US war on terror has killed 500,000 people in Pakistan, Afghanistan and Iraq

Contributed: yes; Created: no. And I’m not moving from that.

There was a great deal of screwing the place up done by us (mainly after WW2) and by countries other than us (mainly after WW1). A great deal of things contributed to the beginning of this war, just like a great many combatants contributed to the deaths referenced in the OP.

Yes other people contributed (which is why I made sure I mentioned the UK (and should have included France too), but it wasn't just the period after WW1 and WW2, this shit continued right up until 9/11. We have literally never stopped fecking with the ME from back then right up until today. Their lives have mattered nothing to our (democratically elected) governments, to the point where 3000 dead Americans was seen as more than enough justification for the deaths of hundreds of thousands of people.

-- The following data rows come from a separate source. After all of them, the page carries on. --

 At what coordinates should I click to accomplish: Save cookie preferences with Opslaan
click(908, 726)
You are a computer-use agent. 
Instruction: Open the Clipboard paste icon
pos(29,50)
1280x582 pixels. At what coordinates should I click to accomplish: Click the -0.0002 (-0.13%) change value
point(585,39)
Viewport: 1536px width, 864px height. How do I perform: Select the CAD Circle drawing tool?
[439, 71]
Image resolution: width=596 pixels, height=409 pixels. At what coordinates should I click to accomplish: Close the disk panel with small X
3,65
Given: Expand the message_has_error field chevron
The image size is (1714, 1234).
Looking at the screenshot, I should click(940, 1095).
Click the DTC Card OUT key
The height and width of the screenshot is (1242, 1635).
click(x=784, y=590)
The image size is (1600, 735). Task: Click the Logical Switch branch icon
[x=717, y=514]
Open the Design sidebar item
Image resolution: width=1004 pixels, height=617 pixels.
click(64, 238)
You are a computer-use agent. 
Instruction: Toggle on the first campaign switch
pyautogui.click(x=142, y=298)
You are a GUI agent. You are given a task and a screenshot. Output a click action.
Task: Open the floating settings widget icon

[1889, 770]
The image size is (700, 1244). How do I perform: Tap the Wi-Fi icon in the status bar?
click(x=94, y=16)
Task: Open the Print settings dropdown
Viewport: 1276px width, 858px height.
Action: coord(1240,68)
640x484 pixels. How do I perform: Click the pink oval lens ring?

Terrorists blowing up a tower is considered the worst atrocity in modern times, but killing tens of thousands of innocent people is considered 'collateral damage' and the other sides fault for not standing nicely out in a field ready to be neatly killed.

If we don't start understanding why this shit actually started, then we're sure as hell never going to find a way to stop it.
 
Yes other people contributed (which is why I made sure I mentioned the UK (and should have included France too), but it wasn't just the period after WW1 and WW2, this shit continued right up until 9/11. We have literally never stopped fecking with the ME from back then right up until today. Their lives have mattered nothing to our (democratically elected) governments, to the point where 3000 dead Americans was seen as more than enough justification for the deaths of hundreds of thousands of people.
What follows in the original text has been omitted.